■ Stated task
Reproduce verbatim the rows from the line containing "Screen dimensions: 572x2423" through the line containing "pos(341,532)", including both of those lines.
— start of Data lines —
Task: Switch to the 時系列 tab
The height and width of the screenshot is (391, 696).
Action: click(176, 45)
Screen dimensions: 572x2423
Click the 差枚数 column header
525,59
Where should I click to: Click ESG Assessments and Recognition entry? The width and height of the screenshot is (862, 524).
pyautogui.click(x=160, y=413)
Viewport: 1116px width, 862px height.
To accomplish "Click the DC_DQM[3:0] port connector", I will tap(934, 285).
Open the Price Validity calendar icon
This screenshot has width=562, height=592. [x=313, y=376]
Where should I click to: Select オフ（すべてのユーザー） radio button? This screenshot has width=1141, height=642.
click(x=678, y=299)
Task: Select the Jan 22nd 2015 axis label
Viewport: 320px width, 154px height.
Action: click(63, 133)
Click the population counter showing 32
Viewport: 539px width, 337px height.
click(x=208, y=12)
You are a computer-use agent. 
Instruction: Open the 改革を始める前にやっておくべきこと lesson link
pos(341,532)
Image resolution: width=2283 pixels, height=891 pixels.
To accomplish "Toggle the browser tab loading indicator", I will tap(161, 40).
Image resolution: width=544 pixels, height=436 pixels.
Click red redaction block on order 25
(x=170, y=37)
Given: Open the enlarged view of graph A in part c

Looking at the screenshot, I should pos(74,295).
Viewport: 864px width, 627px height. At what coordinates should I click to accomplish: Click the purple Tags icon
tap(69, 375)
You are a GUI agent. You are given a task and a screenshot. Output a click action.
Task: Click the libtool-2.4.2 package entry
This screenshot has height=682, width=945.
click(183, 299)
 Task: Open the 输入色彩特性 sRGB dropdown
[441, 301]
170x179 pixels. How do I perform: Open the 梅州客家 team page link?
— end of Data lines —
■ Result
Screen dimensions: 572x2423
Click the 差枚数 column header
525,59
Where should I click to: Click ESG Assessments and Recognition entry? The width and height of the screenshot is (862, 524).
pyautogui.click(x=160, y=413)
Viewport: 1116px width, 862px height.
To accomplish "Click the DC_DQM[3:0] port connector", I will tap(934, 285).
Open the Price Validity calendar icon
This screenshot has width=562, height=592. [x=313, y=376]
Where should I click to: Select オフ（すべてのユーザー） radio button? This screenshot has width=1141, height=642.
click(x=678, y=299)
Task: Select the Jan 22nd 2015 axis label
Viewport: 320px width, 154px height.
Action: click(63, 133)
Click the population counter showing 32
Viewport: 539px width, 337px height.
click(x=208, y=12)
You are a computer-use agent. 
Instruction: Open the 改革を始める前にやっておくべきこと lesson link
pos(341,532)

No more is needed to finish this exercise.